Ulrich ed Helen arrivarono pochi istanti dopo, e a Klaus toccò l’ingrato compito di passare ad Ulrich il suo fucile, ricevendo in cambio un: “Grazie” che sapeva terribilmente di beffa.

«Niente male davvero, ragazzo.» disse Georg lodando Ulrich. «Ora andiamo.»

«Sono d’accordo.» disse Vincent «Chiudiamo questa storie e torniamocene a casa».

Il team, serrati i ranghi, lasciò rapidamente l’hangar, dirigendosi a passo spedito verso le zone passeggeri.

All’interno il silenzio era spaventoso, ed il buio pressoché totale, fatte salve le varie luci di emergenza disseminate qua e là, che riuscivano solo a rendere l’atmosfera ancor più spettrale.

Tramite una scala di servizio, Georg e la sua squadra salirono fino ai livelli superiori, raggiungendo prima il Ponte F, quindi, attraverso una seconda rampa, il Ponte C, che a rigor di logica, tra i negozi, le zone divertimento e tutto il resto, doveva essere il più affollato della nave.

Ma in giro non c’era nessuno.

La tensione salì rapidamente, e dopo aver percorso parte della strada in modo sostanzialmente tranquillo, molti membri della squadra iniziarono a provare una certa ansia, le armi alzate e le dita sui grilletti.

Le torce montate sul fondo della canna fendevano l’oscurità, ma tutto ciò che illuminavano erano sfarzosi corridoi, eleganti negozi, pareti affrescate e decorate, pavimenti in marmo pregiato, senza alcuna traccia di una presenza umana.

In compenso c’era uno strano odore, piuttosto acre, come di qualcosa andato a male, che impestava varie zone di quelle che il team si trovò ad attraversare.

Odore di morte.

Quando arrivarono ai grandi portoni, stranamente chiusi, che immettevano nel ristorante panoramico, gli animi erano già abbastanza tesi, compresi quelli di alcuni dei membri più navigati ed esperti della squadra.

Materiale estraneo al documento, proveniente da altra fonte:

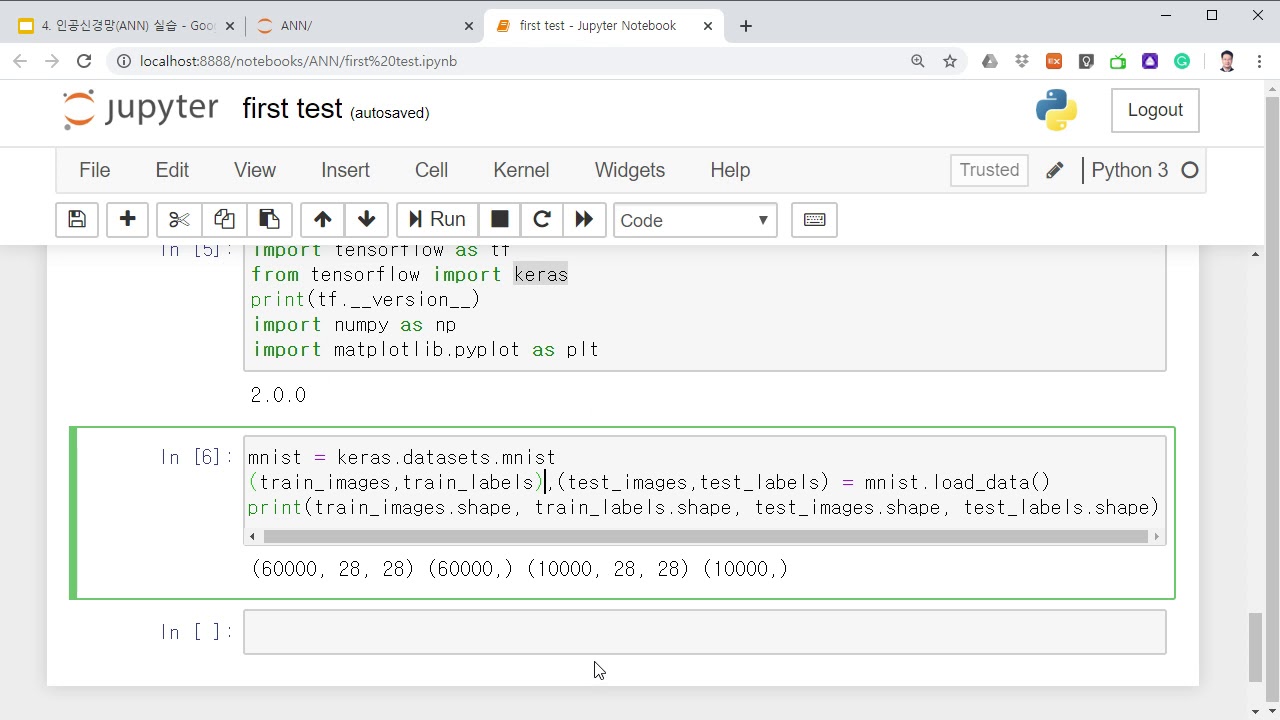Open the cell type Code dropdown

pyautogui.click(x=694, y=220)
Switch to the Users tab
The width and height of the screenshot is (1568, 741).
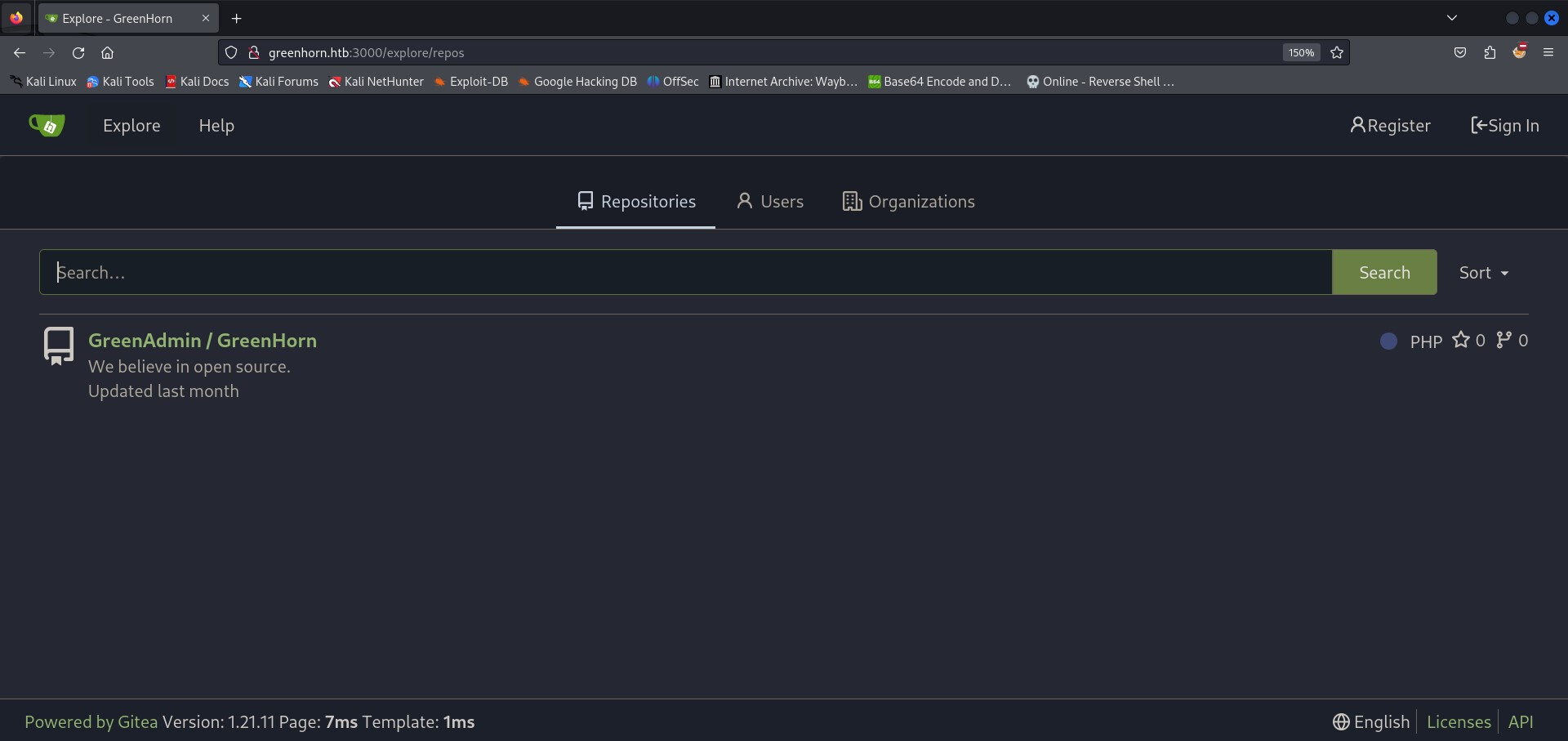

Vincent e Joe si appiattirono contro il muro, Georg e Jacob rimasero in copertura; anche Klaus cercò di alzare il proprio fucile, ma Georg lo fermò prima ancora che potesse pensare di farlo.

«Sta calmo, fiammetta. Lascia fare a noi.»

«Ma, signore…».

Ma protestare era del tutto inutile, e così, per l’ennesima volta in pochi minuti, Klaus dovette farsi da parte masticando imprecazioni.

«Forze speciali MAB, stiamo entrando!».

I quattro agenti si scambiarono un cenno, e al via libera del Capitano, Vincent e Joe aprirono violentemente la porta, entrando per primi seguiti quasi subito dal resto dei compagni.

Il ristorante era come tutte le altre zone viste fino a quel momento: vuoto.

Ma c’era anche dell’altro: lì dentro era il caos più completo; tavoli, sedie, perfino i lampadari. Sembrava che fosse passato un ciclone, tanto il locale appariva sottosopra, ma ciò nonostante il silenzio, anche lì, era pressoché totale. Nessuna traccia di forme di vita.

I membri della squadra si guardarono attorno e tra loro, attoniti, e per la prima volta dopo tanto tempo Georg sentì uno strano brivido freddo salirgli lungo la schiena.

«Che sta succedendo?» chiese Amanda con gli occhi sbarrati. «Dove sono spariti tutti?».